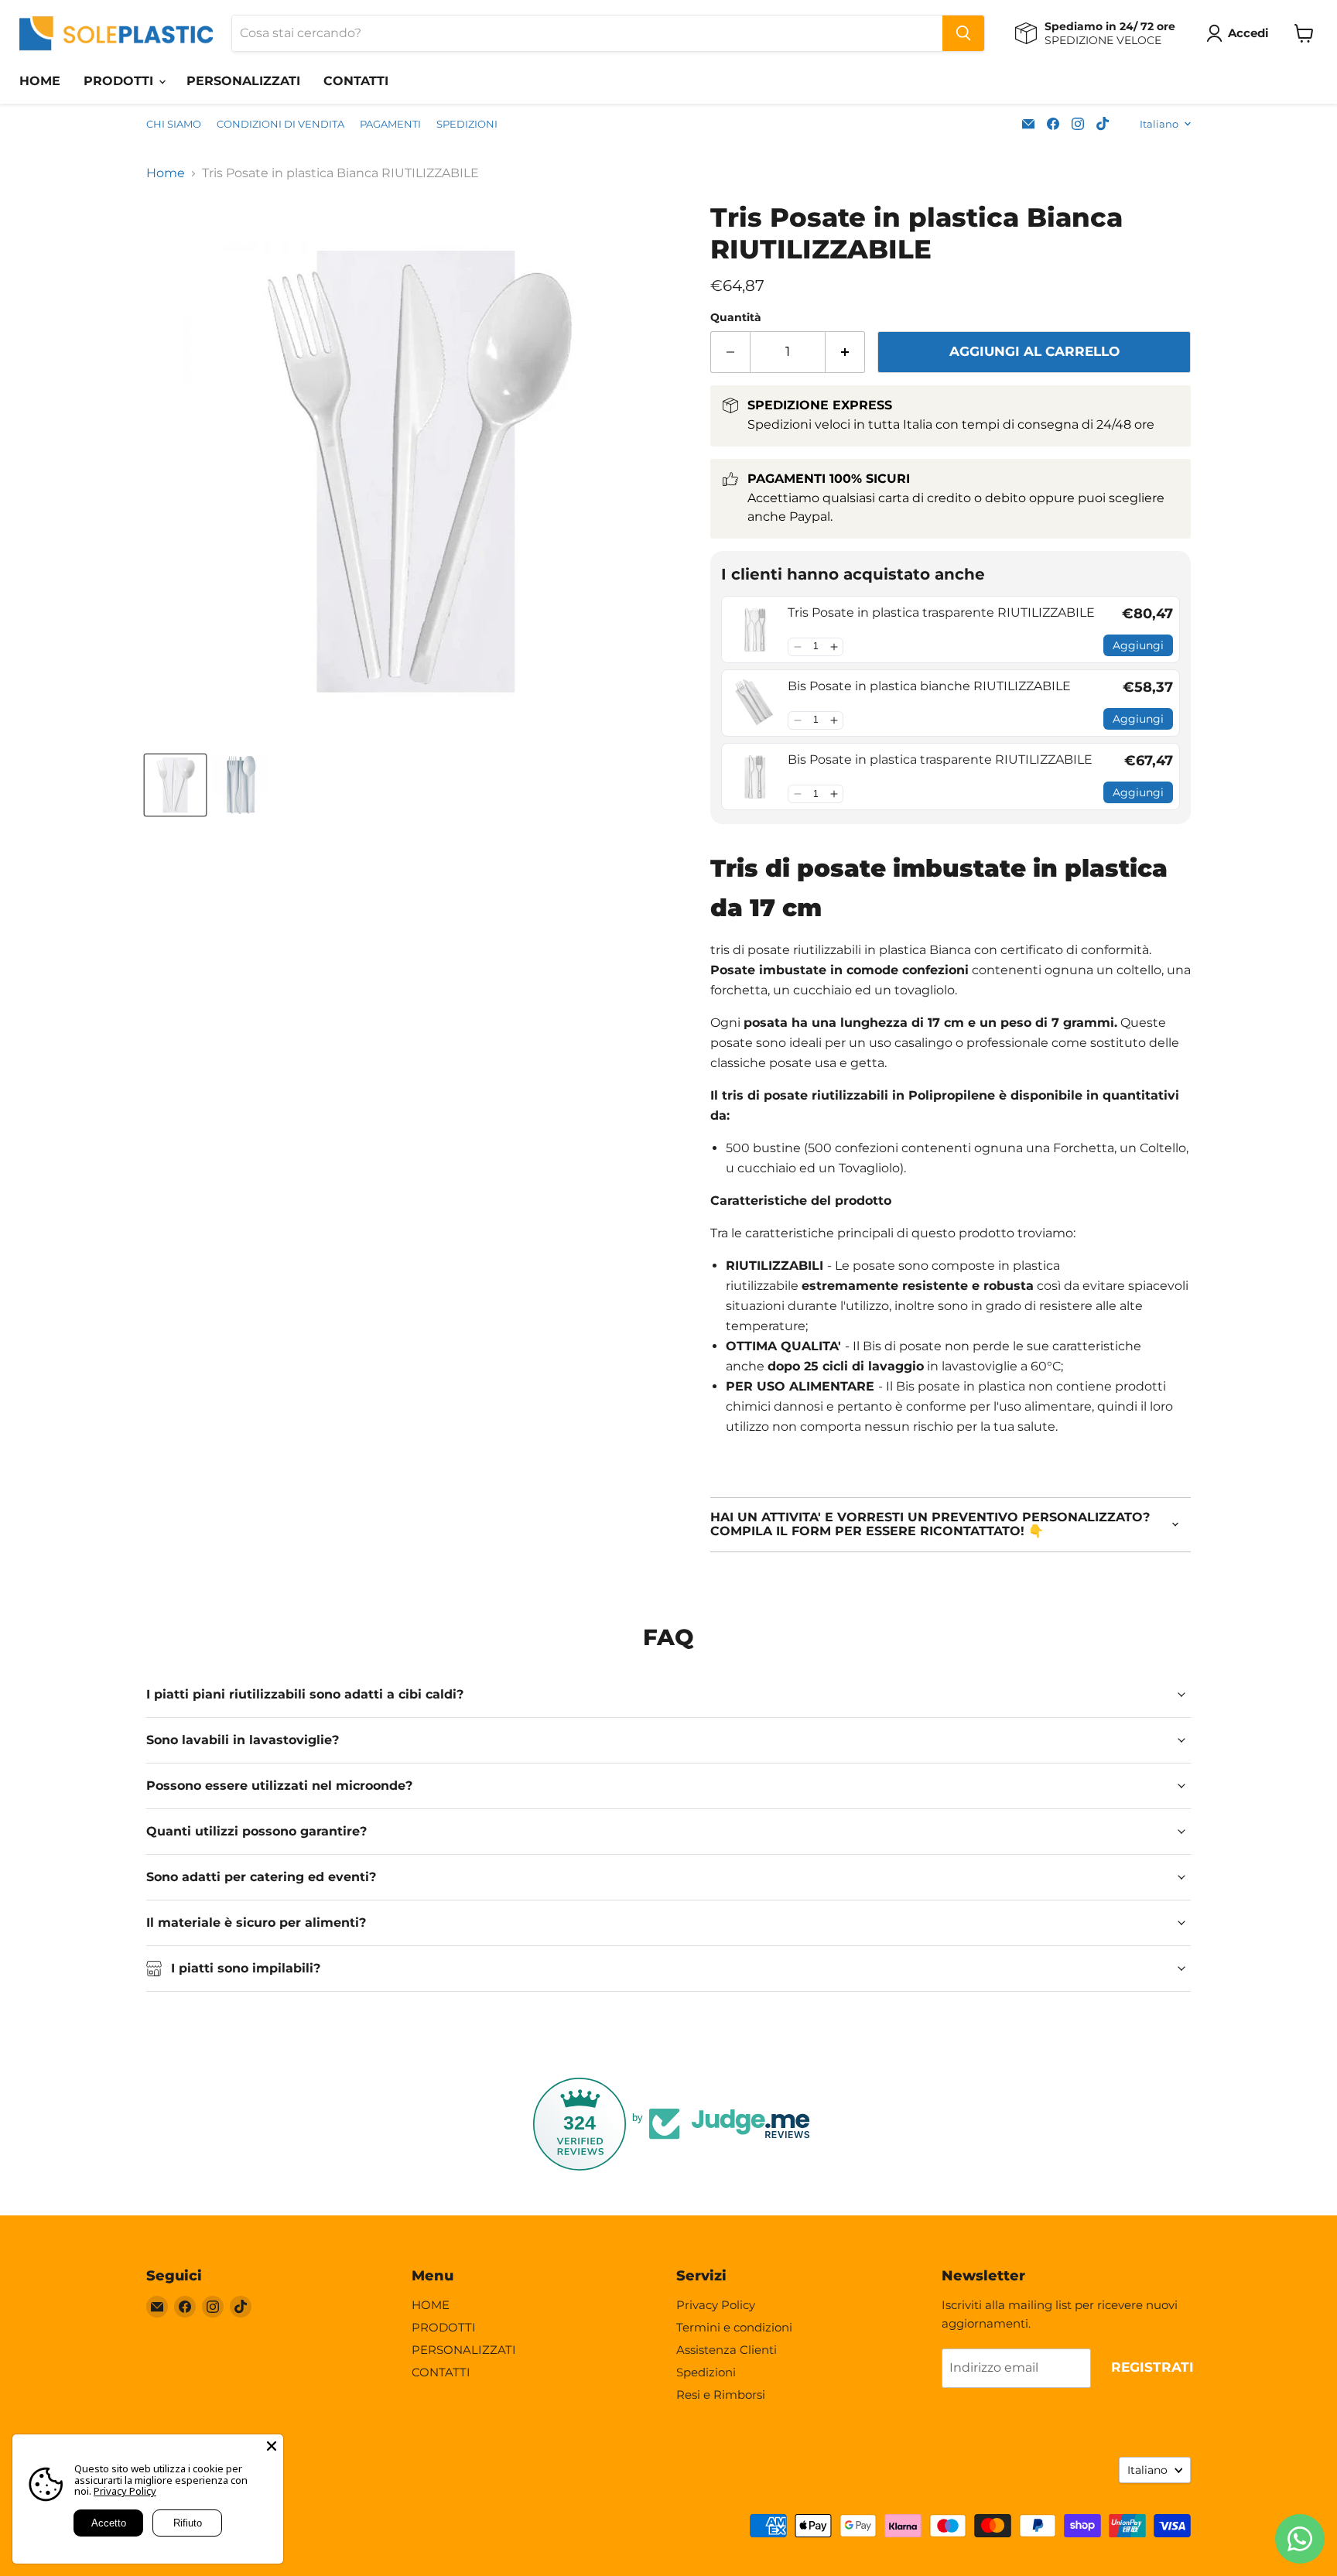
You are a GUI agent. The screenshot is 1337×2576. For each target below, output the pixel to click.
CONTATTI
---
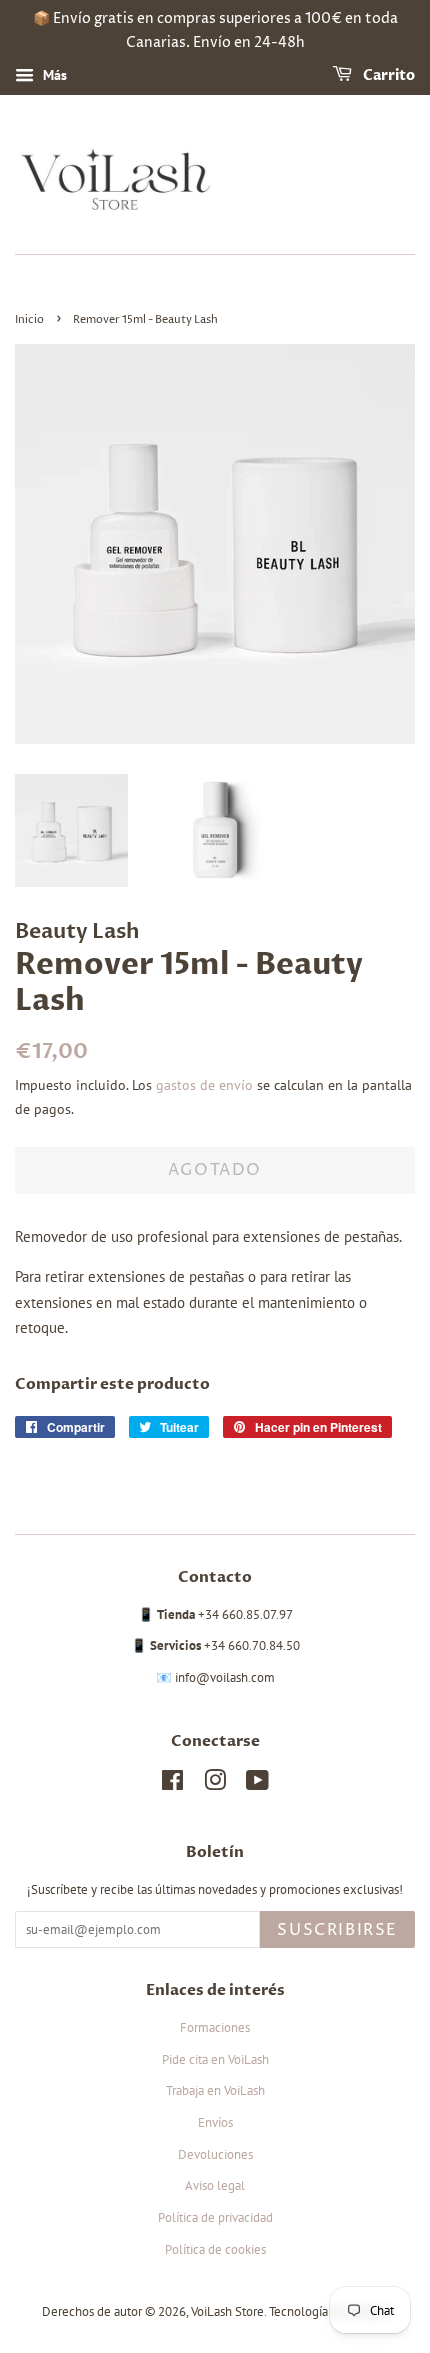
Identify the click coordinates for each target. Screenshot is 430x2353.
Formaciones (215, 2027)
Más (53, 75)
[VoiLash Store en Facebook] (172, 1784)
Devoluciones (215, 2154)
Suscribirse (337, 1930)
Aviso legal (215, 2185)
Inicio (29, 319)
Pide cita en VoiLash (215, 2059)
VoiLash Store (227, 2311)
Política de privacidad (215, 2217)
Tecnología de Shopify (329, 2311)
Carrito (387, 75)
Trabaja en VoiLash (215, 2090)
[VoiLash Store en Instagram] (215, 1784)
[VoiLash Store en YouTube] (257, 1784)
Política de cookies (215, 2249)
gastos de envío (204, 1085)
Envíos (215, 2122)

__Problem details__
Among the lines above, find the one with "[VoiLash Store en Facebook] (172, 1784)" and the one with "Envíos (215, 2122)". Quote both and everything between them, exactly.

__Answer to this exercise__
[VoiLash Store en Facebook] (172, 1784)
Devoluciones (215, 2154)
Suscribirse (337, 1930)
Aviso legal (215, 2185)
Inicio (29, 319)
Pide cita en VoiLash (215, 2059)
VoiLash Store (227, 2311)
Política de privacidad (215, 2217)
Tecnología de Shopify (329, 2311)
Carrito (387, 75)
Trabaja en VoiLash (215, 2090)
[VoiLash Store en Instagram] (215, 1784)
[VoiLash Store en YouTube] (257, 1784)
Política de cookies (215, 2249)
gastos de envío (204, 1085)
Envíos (215, 2122)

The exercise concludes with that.